#### Data supplied ####

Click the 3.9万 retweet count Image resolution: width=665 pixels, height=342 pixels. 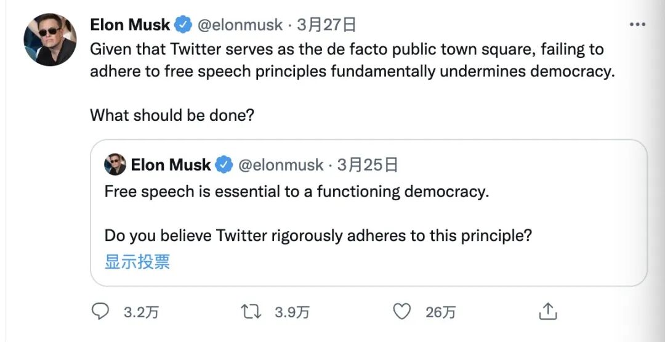[x=292, y=312]
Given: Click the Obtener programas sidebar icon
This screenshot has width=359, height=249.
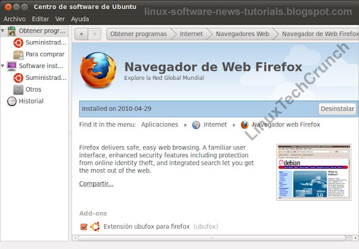Looking at the screenshot, I should coord(11,31).
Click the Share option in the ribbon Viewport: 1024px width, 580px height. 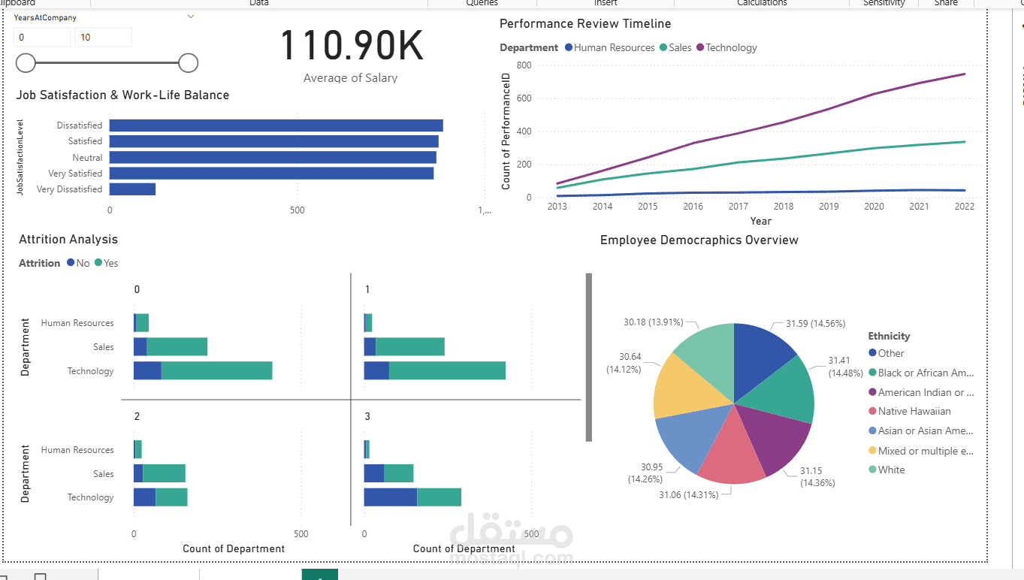(x=945, y=3)
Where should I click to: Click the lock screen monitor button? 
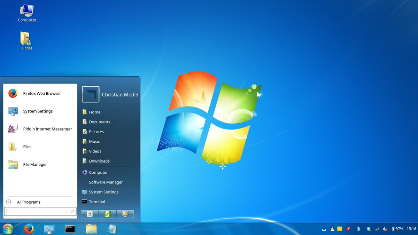125,214
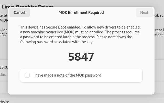Open the partially visible 'ebsite' link
Viewport: 164px width, 103px height.
point(4,102)
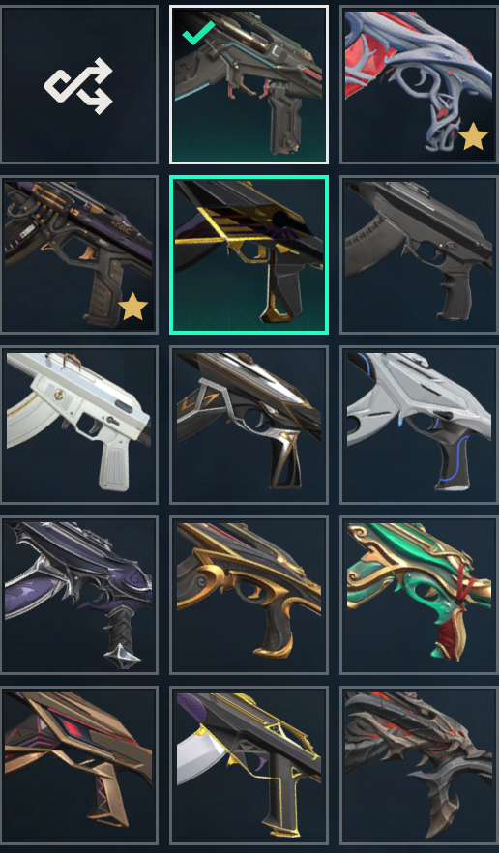
Task: Pick the purple spiked blade-grip skin
Action: point(79,595)
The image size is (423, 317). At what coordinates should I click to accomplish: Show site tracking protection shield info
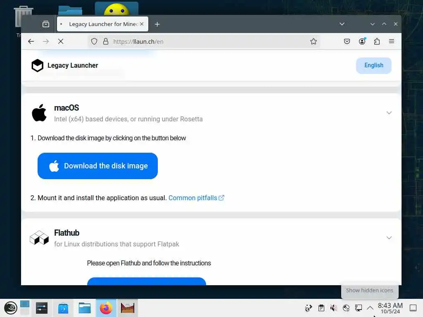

####

▶ [Aim of the exercise]: Output, exactly and only, the lines beginning with the one that contains "Where should I" and ending at the last line of the records above. Drop the pictures.

▶ [Completed task]:
Where should I click to: Click the lock screen monitor button? 
125,214
Open the partially visible 'ebsite' link
Viewport: 164px width, 103px height.
point(4,102)
Task: Pick the purple spiked blade-grip skin
Action: point(79,595)
The image size is (423, 317). At what coordinates should I click to accomplish: Show site tracking protection shield info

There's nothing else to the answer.